With Executive C. A. Dutch Ruppersberger III and librarian Kathy Sladek peering over his shoulders, the 10-year-old click-clicked the mouse, popping up movie clips on the screen from a computer program called "Cinemania."
A fifth-grader at Sandalwood Elementary School, Issachar was among the first to try out "Libraries On-Line" in the new Family Learning Center, a seven-terminal computer bank donated by Microsoft Corp. in its first venture into national philanthropy.
'A little nervous'
"I was a little nervous but I did my best," Issachar said later.
Seattle-based Microsoft and the American Library Association chose Baltimore County among nine library systems nationwide for the $3 million project. (Systems already are operational in Seattle and Los Angeles.) In turn, the county chose Essex Library as part of its Community Conservation Program to provide more resources to upgrade the area, where buying a computer is beyond many people's pocketbooks.

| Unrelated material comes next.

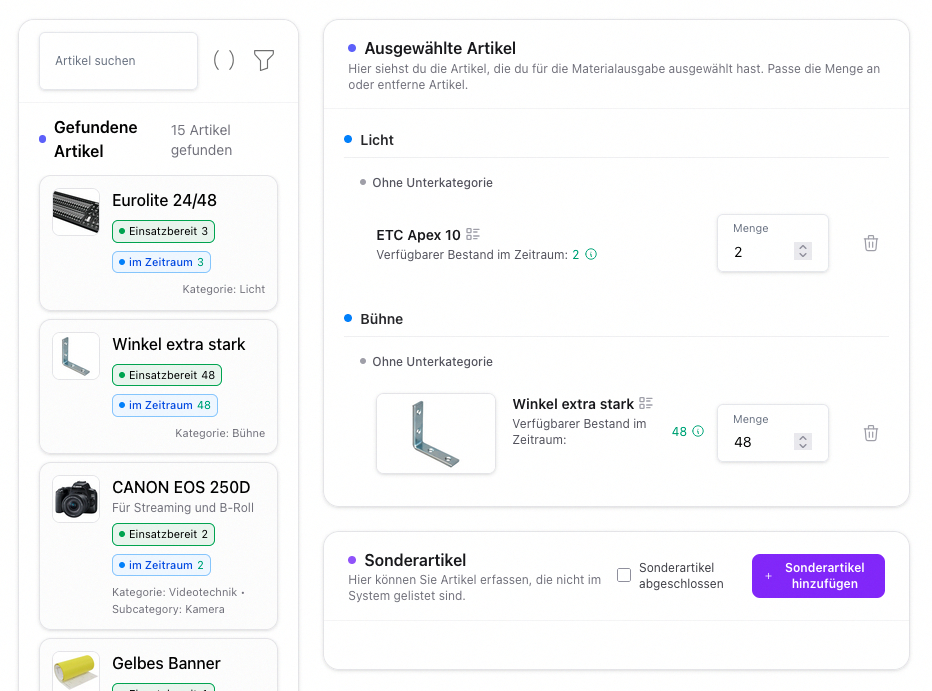The width and height of the screenshot is (932, 691).
Task: Click the ETC Apex 10 Menge stepper arrows
Action: click(803, 252)
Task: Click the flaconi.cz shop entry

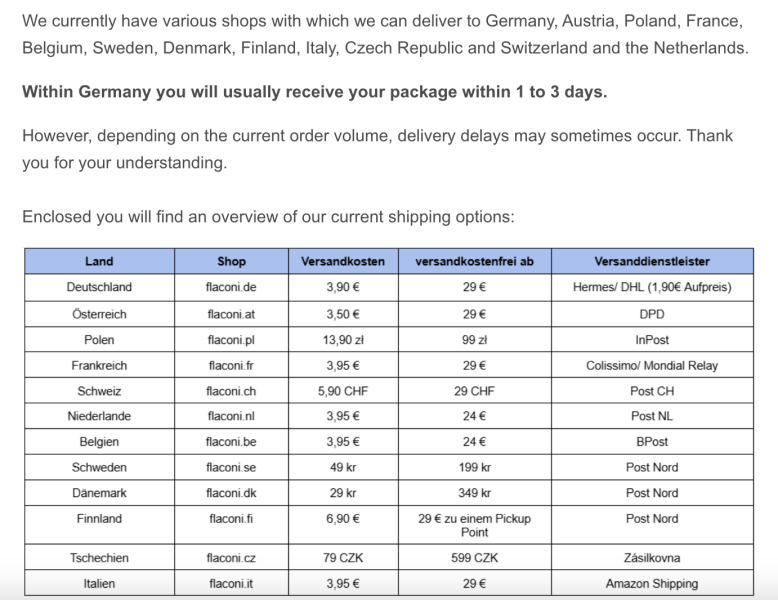Action: (231, 558)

Although children were the first to jump on the keyboards yesterday, the center is not only for them. It has full access to the Internet and Internet graphics, along with 14 CD-ROM fun-and-information programs. The center has such instantly practical programs as the state job availability list and the capability to produce professional-quality resumes for job-seekers.
Computer-literate librarians, such as Ms. Sladek, will be available to teach people and classes how the Family Learning Center can be used. A computer training center has been set up in the basement.
"Essex has been through some very tough times, but the spirit is strong and we're going to help," Mr. Ruppersberger said as he opened the center at the library branch at 1110 Eastern Blvd. in Middlesex Shopping Center.
For Nick Richison, 13, from Stemmers Run Middle School, the center further opened a door he discovered when he received a PC for Christmas. Nick said his set-up doesn't have all the advanced programs of the library's system, so he'll spend more time at the library.
About a third of American homes have access to a personal computer, said Christopher Hedrick, 33, Microsoft's senior program manager for corporate contributions. The company decided to address the have- and have-not gap in computer access, with "Libraries On-Line as one answer," Mr. Hedrick said.
Baltimore County's library was selected because of its community involvement, strong management and commitment to technology, Mr. Hedrick said. The Microsoft executive said the company will evaluate the program after a year and decide whether to expand it and where.
Mr. Hedrick said, "Everyone should have access to computers," and Microsoft felt a company obligation to try to help that as much as possible. However, he said, success will require community and business commitment and he challenged the county: "If you do this and make it work, you can be a model for all of America."
Requests were denied
E. J. Woznicki, manager of Essex Library and a native of the area, said that in the past the staff has had to deny countless requests from people who wanted access to the library's computer, telling them that "maybe later" a public-access system would be available.
"The future is now today," Mr. Woznicki said. "We have the tools and training to unlock the mysteries of the computer age."